Remarques concernant l’authentification des processus

La notion de facteurs d’authentification n’a réellement de sens que pour les utilisateurs. Par définition, un processus ne peut posséder un équipement ou mettre en œuvre un attribut physique.

Pourtant, l’exigence 9.6, alinéa f du référentiel SecNumCloud dispose que :

Le prestataire doit mettre en place un système d’authentification multifacteur fort pour l’accès :

  • aux interfaces d’administration utilisées par le prestataire ;
  • aux interfaces d’administration dédiées aux commanditaires.

Avec une lecture littérale, il semblerait donc impossible d’authentifier des processus autonomes (par exemple, les tâches planifiées ou les traitements de chaines d’intégration ou de déploiement continu (CI/CD)) pour l’administration d’un cloud qualifié SecNumCloud. Fort heureusement, les auditeurs SecNumCloud ne suivent pas à la lettre cette exigence mal écrite, et les prestataires de Cloud qualifiés proposent pour la plupart des interfaces d’administration programmables (API) sans avoir recours à une authentification multifacteur.

Il convient cependant de noter que strictement parlant, il pourrait être considéré qu’un processus puisse mettre en œuvre un facteur d’authentification basé sur la possession à l’aide d’équipements de sécurité particuliers : les Trusted Platform Module (TPM)24, les Hardware Security Module (HSM)25, et les Key Management Services (KMS)26. Ces équipements permettent la manipulation ou l’exercice de secrets sans en permettre l’extraction, la copie ou la falsification.

La force de l’authentification

Le règlement eiDAS définit trois niveaux de garantie : faible, substantiel et élevé.

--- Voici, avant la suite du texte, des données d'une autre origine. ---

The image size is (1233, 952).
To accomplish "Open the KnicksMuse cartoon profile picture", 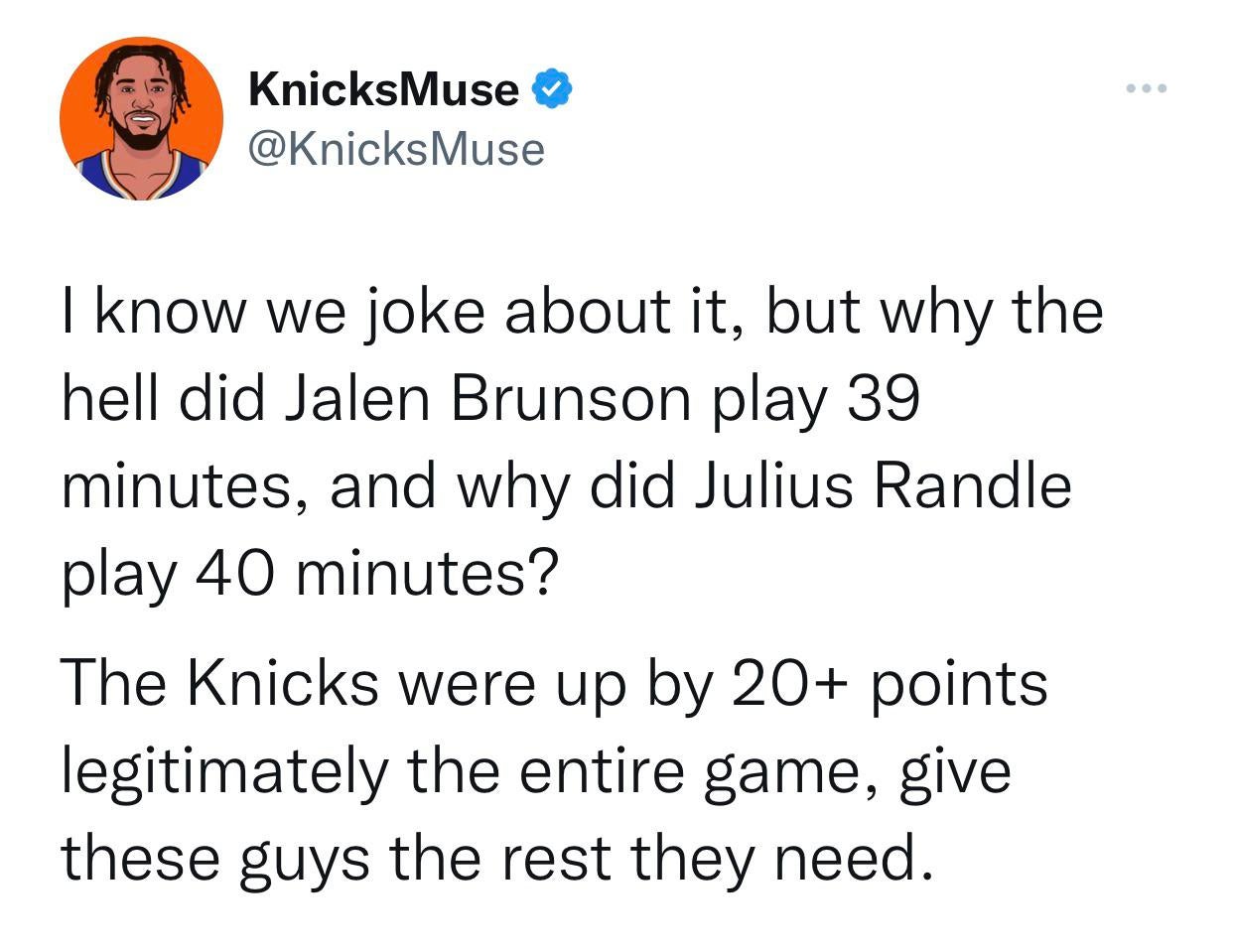I will pos(141,118).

À chacun de ces niveaux de garantie sont associées des contraintes particulières. Parmi ces dernières, on peut notamment citer le nombre de facteurs d’authentification requis. Ainsi, le niveau faible ne requiert l’usage que d’un seul facteur, tandis que le niveau substantiel requiert au moins deux facteurs de nature différente.

La directive européenne DSP2 transposée dans le code monétaire et financier définit l’authentification forte comme étant :

[…] une authentification reposant sur l’utilisation de deux éléments ou plus appartenant aux catégories “connaissance” (quelque chose que seul l’utilisateur connait), “possession” (quelque chose que seul l’utilisateur possède) et “inhérence” (quelque chose que l’utilisateur est) et indépendants en ce sens que la compromission de l’un ne remet pas en question la fiabilité des autres, et qui est conçue de manière à protéger la confidentialité des données d’authentification ;

Cette définition de l’article L133-44 du code monétaire et financier vient en contradiction avec la définition de l’authentification forte que l’ANSSI emploie parfois. En effet, la définition de l’authentification forte dans le RGS est (presque) conforme à la définition du droit français:

Cette recommandation est en cohérence avec la notion traditionnelle « d’authentification forte », qui préconise de combiner deux mécanismes parmi ce que l’on sait, ce que l’on a, ce que l’on est ou ce que l’on sait faire.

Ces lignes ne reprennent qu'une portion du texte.